▶ _ACTIVITY LIST_:
1 > Translate this sentence from the article on Vietnam's foreign policy into Spanish: "We host some 30,000 Vietnamese students."
2 > In the article on Vietnam's foreign policy, how many years of diplomatic engagement with Vietnam are celebrated this year?
3 > Write the next part of the article on Vietnam's foreign policy, following on from its last sentence.
*** DOCUMENT TEXT Section Begins ***
Vietnam’s Pragmatic Balancing Act

By John McCarthy AO, Former Australian Diplomat

When the Prime Minister visits Hanoi this weekend, John McCarthy argues he will find a Vietnam focused on achieving a pragmatic balance in its foreign policy.

When Mr Albanese arrives in Vietnam, he will engage the most enigmatic national leadership – and certainly the most skilled in the art of political calibration – of the major countries in Asia. This visit counts.

Vietnam’s population is about 100 million. Its per capita GDP is greater than that of the Philippines and just below Indonesia’s. It is probably the fasted growing economy in the region. It is our tenth largest trading partner. There is potential for economic linkages in fields such as clean energy, agriculture, and the digital economy. We host some 30,000 Vietnamese students. The Vietnamese-born population is our sixth largest immigrant community.

This year we celebrate 50 years of diplomatic engagement with Vietnam. By the end of the year the relationship is likely to be upgraded from a “strategic” to a “comprehensive strategic” partnership, which places us amongst Vietnam’s longstanding partners including China and India. This may sound like diplomatic blarney, but it counts symbolically and will catalyse broader input to the relationship. We will be better placed to influence Vietnam.
*** DOCUMENT TEXT Section Ends ***
*** DATASET CONTENT Section Begins ***
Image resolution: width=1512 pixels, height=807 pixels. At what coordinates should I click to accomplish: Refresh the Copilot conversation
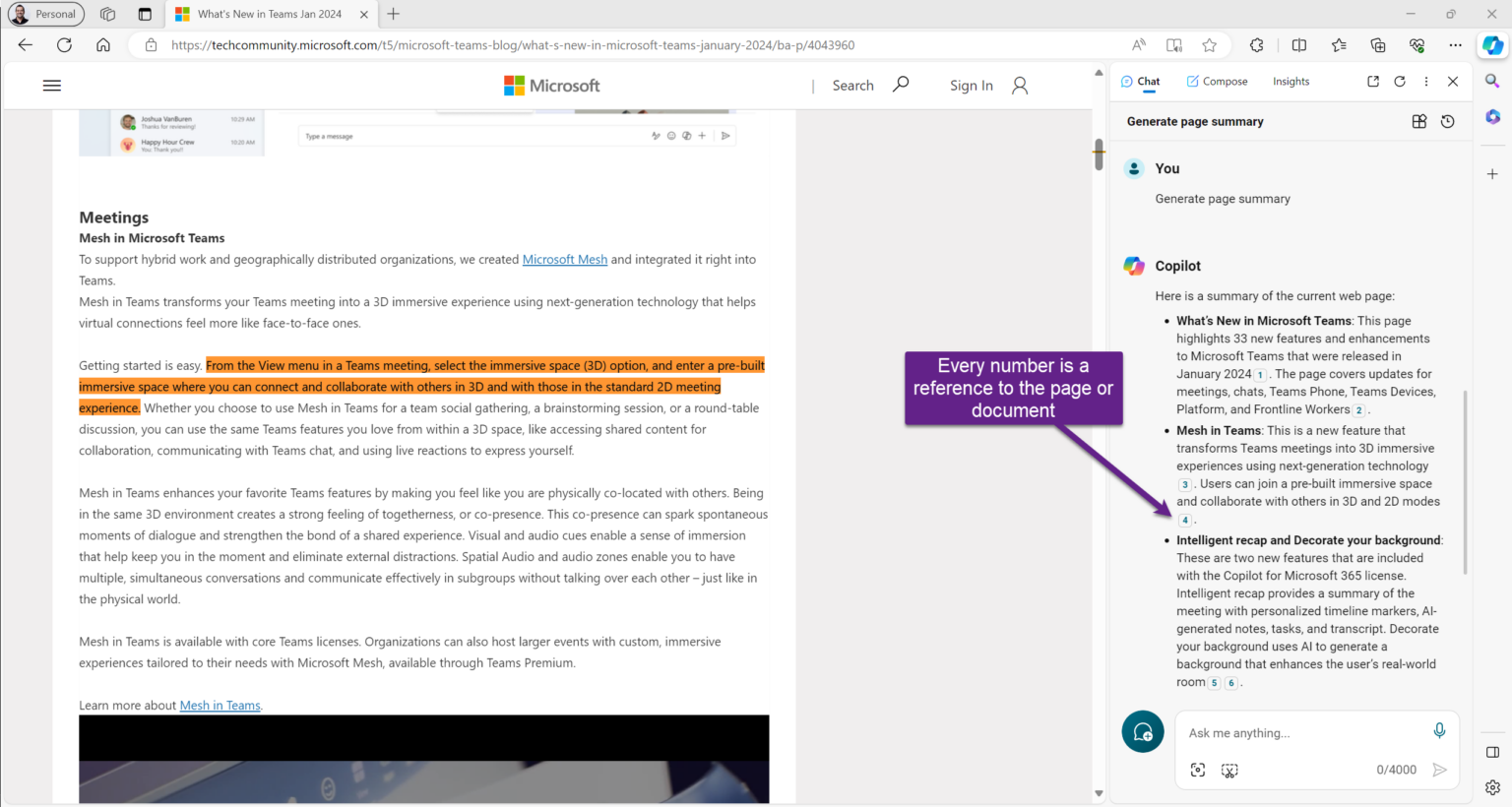point(1399,81)
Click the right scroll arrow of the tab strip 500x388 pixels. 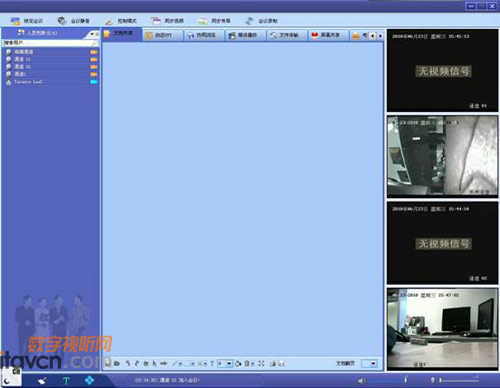click(x=380, y=35)
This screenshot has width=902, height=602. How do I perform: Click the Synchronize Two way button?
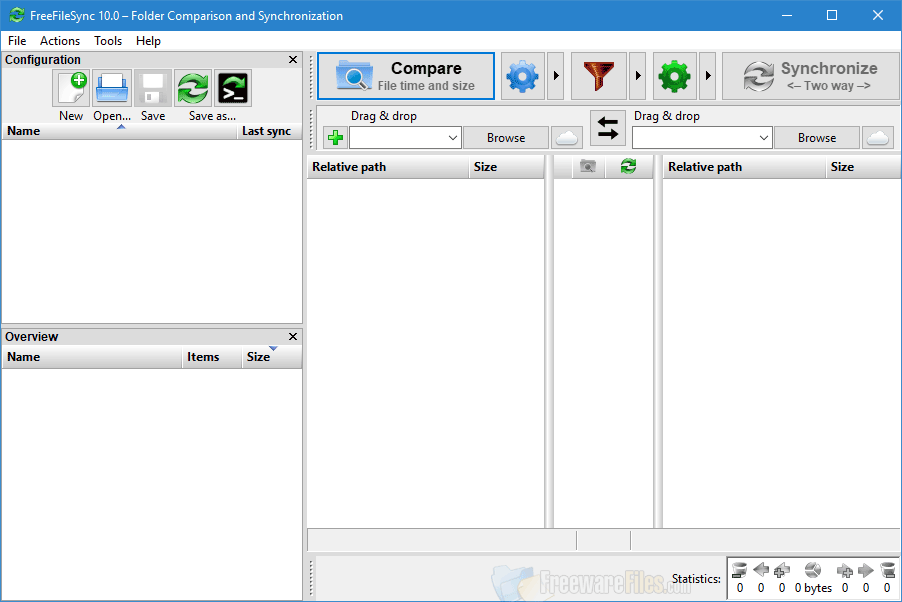pyautogui.click(x=810, y=75)
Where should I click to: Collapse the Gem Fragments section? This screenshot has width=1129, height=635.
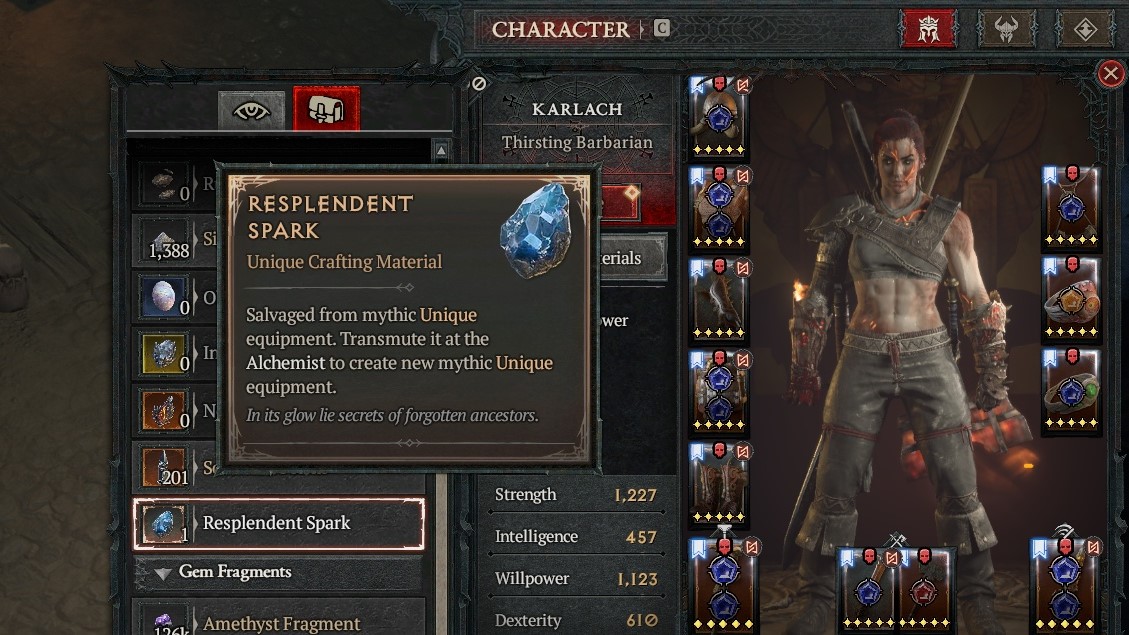click(163, 573)
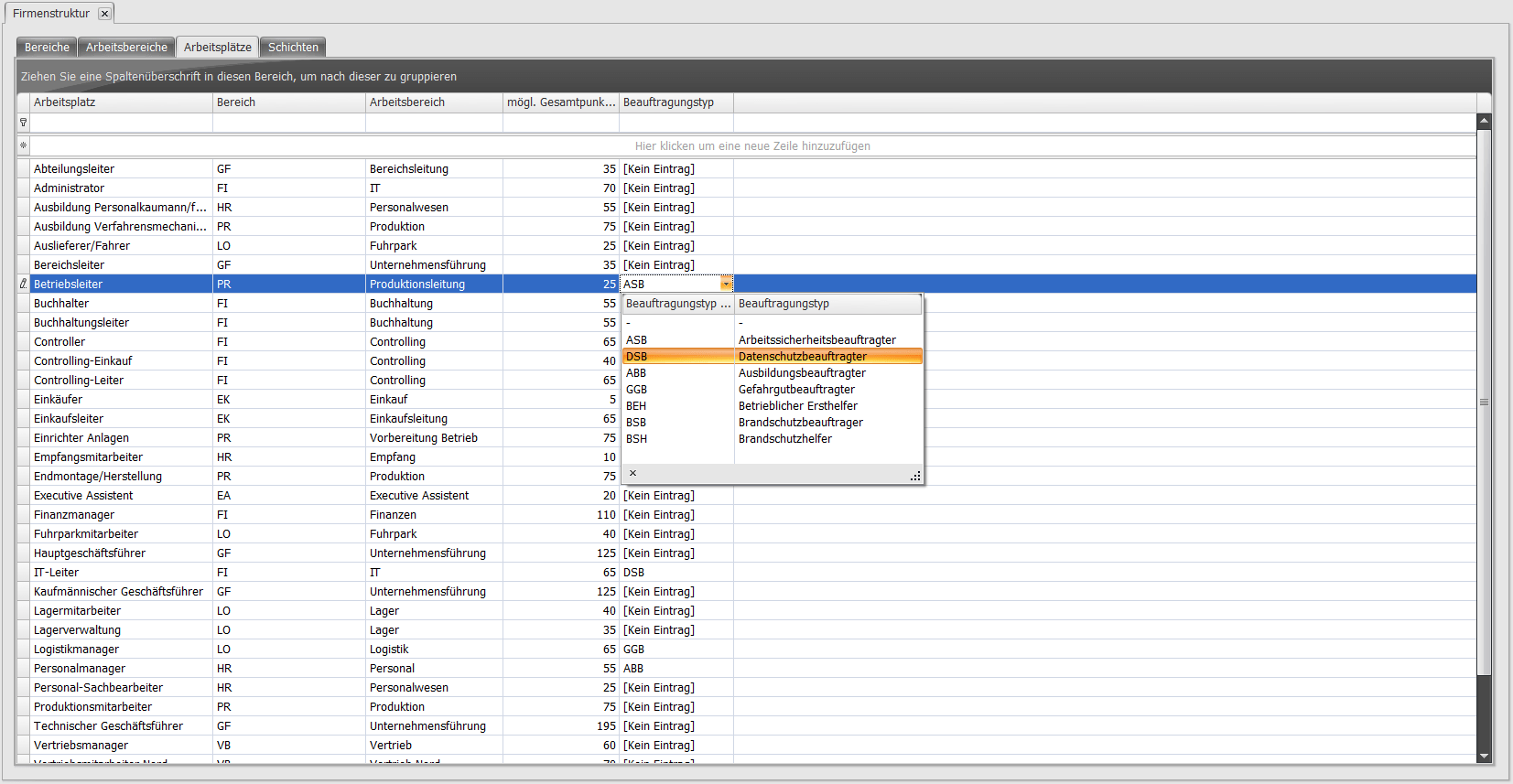Collapse the ASB dropdown arrow in Betriebsleiter row
Image resolution: width=1513 pixels, height=784 pixels.
726,285
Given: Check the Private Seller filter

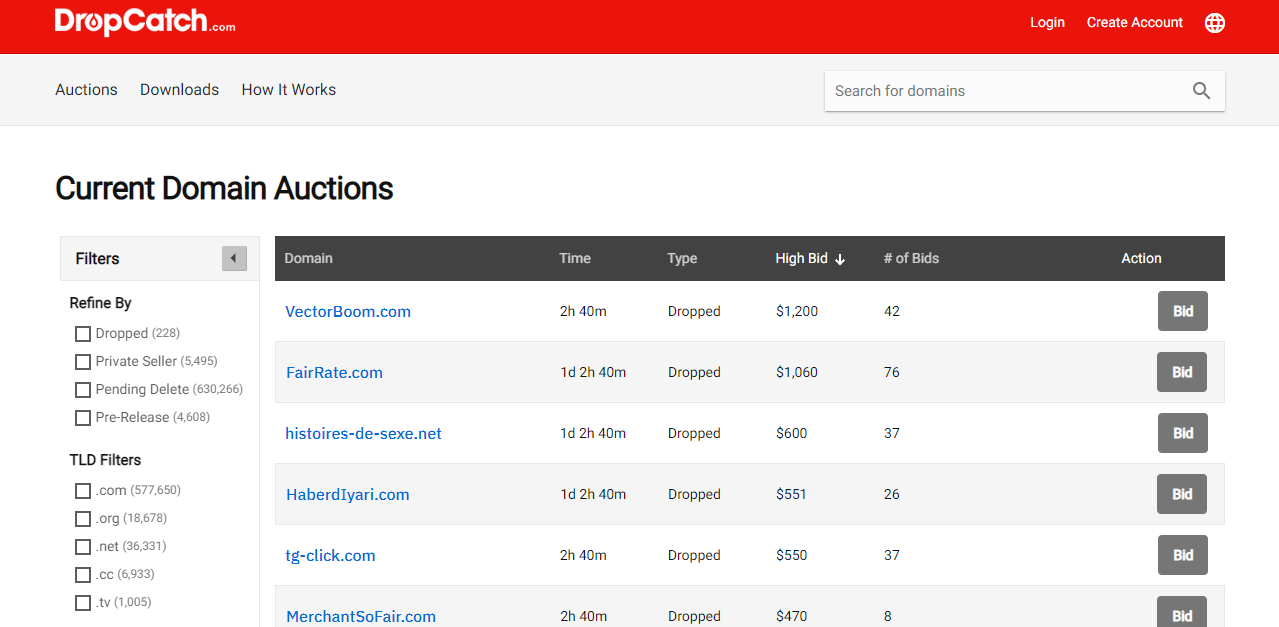Looking at the screenshot, I should 83,362.
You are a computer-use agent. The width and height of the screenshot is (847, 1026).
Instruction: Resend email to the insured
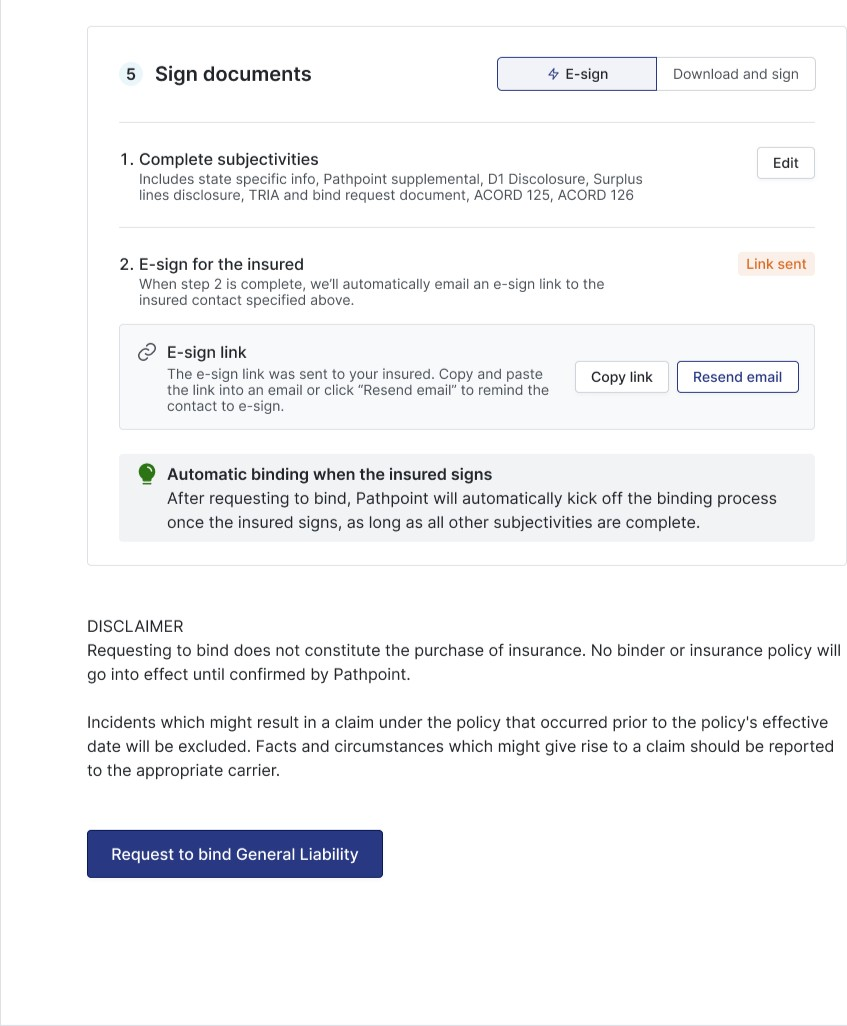pyautogui.click(x=737, y=377)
*** DATASET CONTENT Section Ends ***
▶ _RESULTS FOR EACH TASK_:
1 > Acogemos a unos 30.000 estudiantes vietnamitas.

2 > 50 years.

3 >
Crucially, Vietnam occupies a unique strategic space in the Indo-Pacific. No country in Southeast Asia comes under more scrutiny from China and the United States than Vietnam- for signs of a tilt towards the other.

If Australia and like-minded countries are to derive the best return from their dealings with Vietnam, certain things need to figure prominently in our thinking.

First, Vietnam’s government is not communist lite. It is hard line. It is tough on those who disagree with it. This gives rise to difficult consular cases. Relations between many western countries and Vietnam are thus never entirely problem free. We and the Vietnamese should be ready for that.

While Vietnam’s ideological rigour is tempered by pragmatism, the former is currently the dominant trend.

Such was the tacit message when in January, the ideologically purist Vietnamese leader, Party General Secretary, Nguyen Phu Trong brought about the resignation, among others, of the President and former Prime Minister, Nguyen Xuan Phuc, and two Deputy Prime Ministers.

These figures were held to be vicariously responsible for the corruption of subordinates in scandals arising from the COVID pandemic.

However, the political cognoscenti noted that those whom Trong had purged were from that wing of the Communist Party most associated with government administration, the business community, and Vietnam’s engagement with the west. By contrast, those close to Trong tend to be party apparatchiks, many associated with the security establishment.

Partly because the sackings rattled business confidence, the party moved fast to settle things down. In early March, Vo Van Thuong, at 52 a relatively young member of the Politburo with strong party credentials, was elected president.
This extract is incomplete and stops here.